REQUIREMENT
Pick out every line of the records below that contains the word "icon", matching case exactly.

RECORDS FOR THE TASK
START

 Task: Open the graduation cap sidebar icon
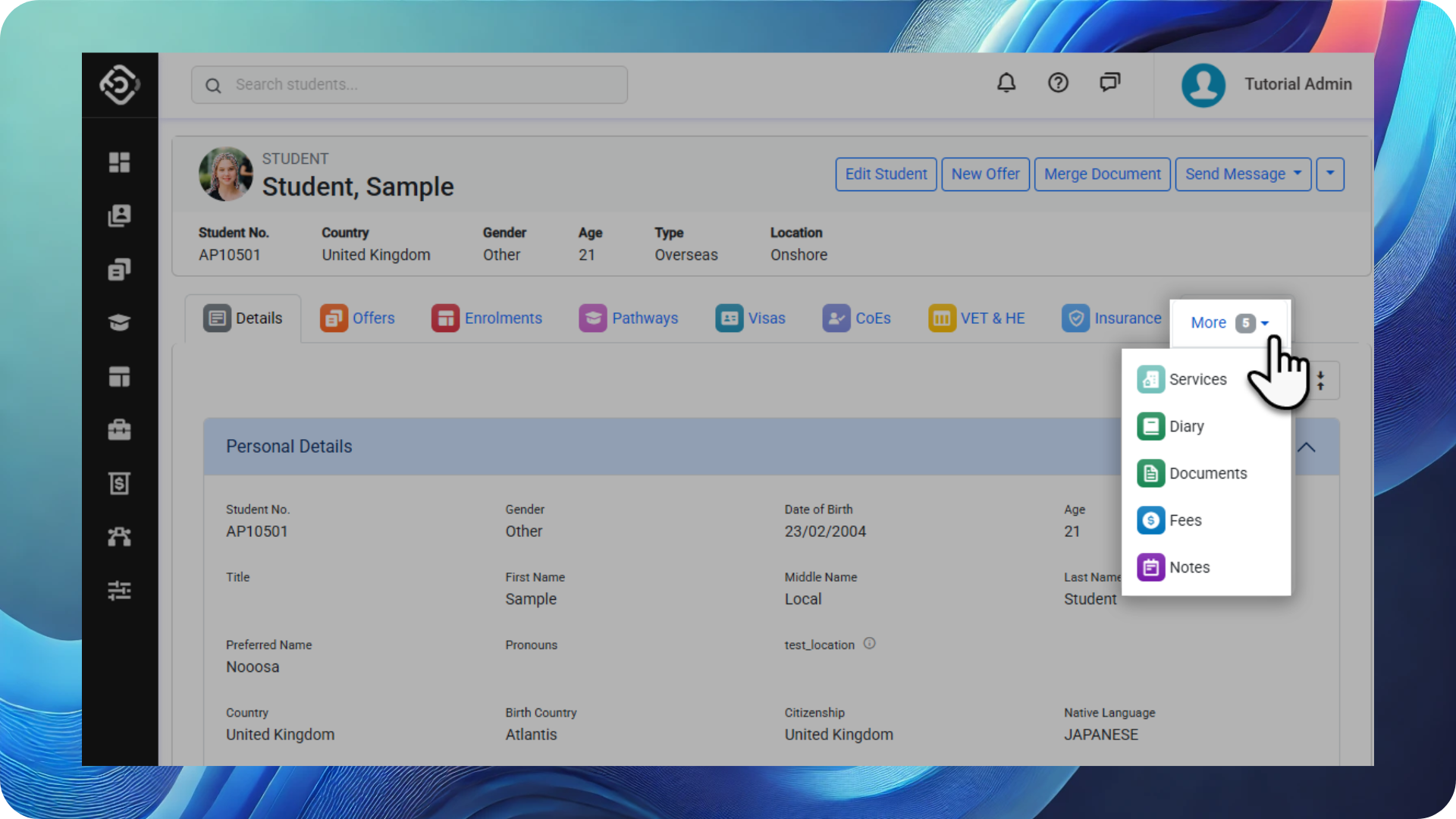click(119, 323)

END
START

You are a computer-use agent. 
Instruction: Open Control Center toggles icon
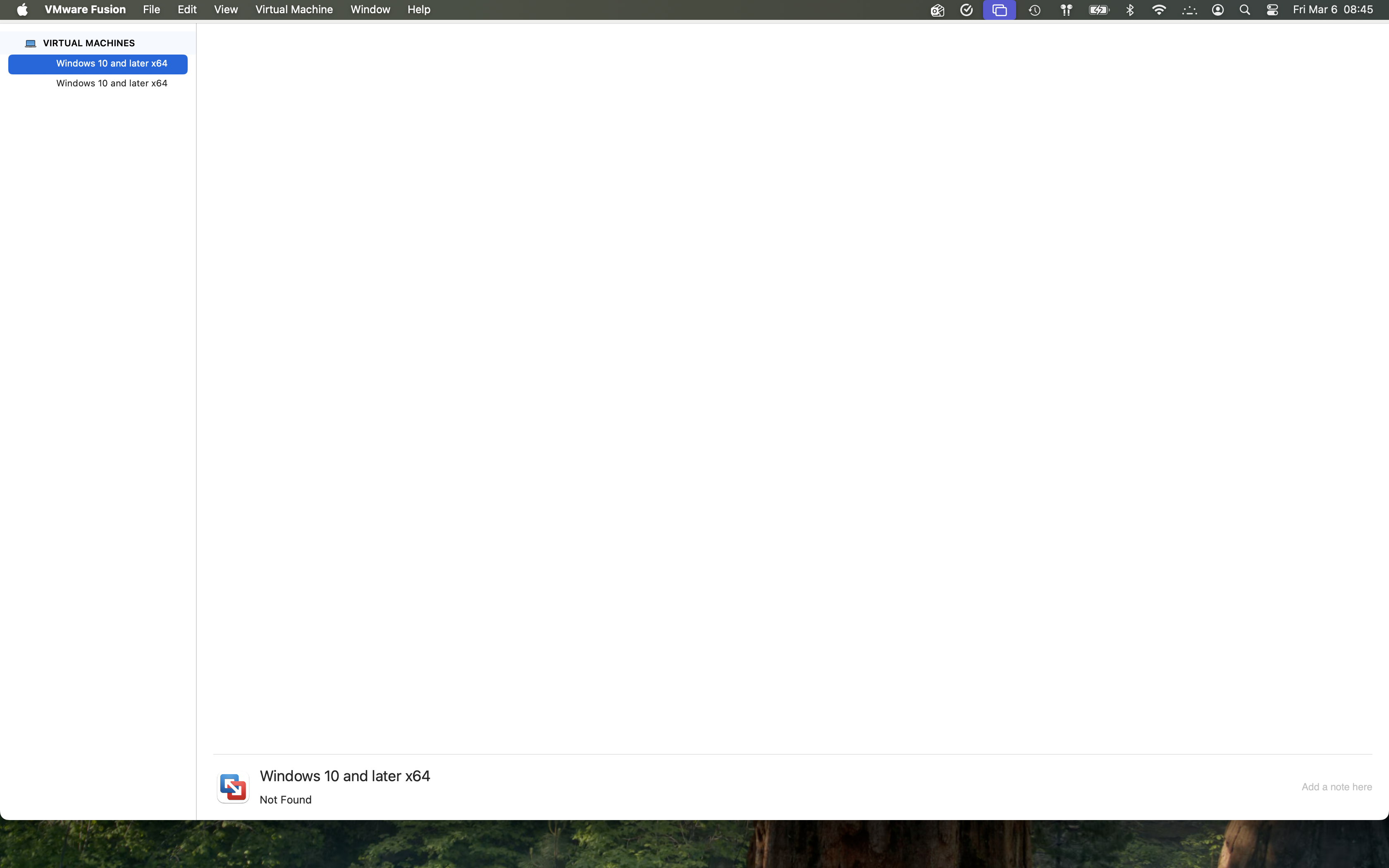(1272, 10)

END
START

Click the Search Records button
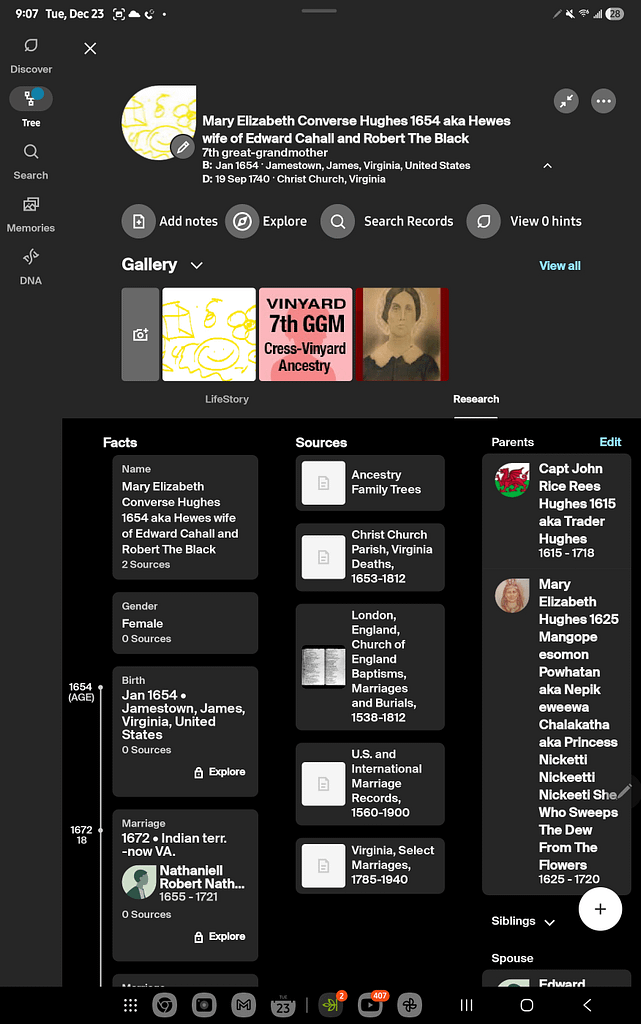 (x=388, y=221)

END

FULL OUTPUT
 Task: Open the graduation cap sidebar icon
Instruction: Open Control Center toggles icon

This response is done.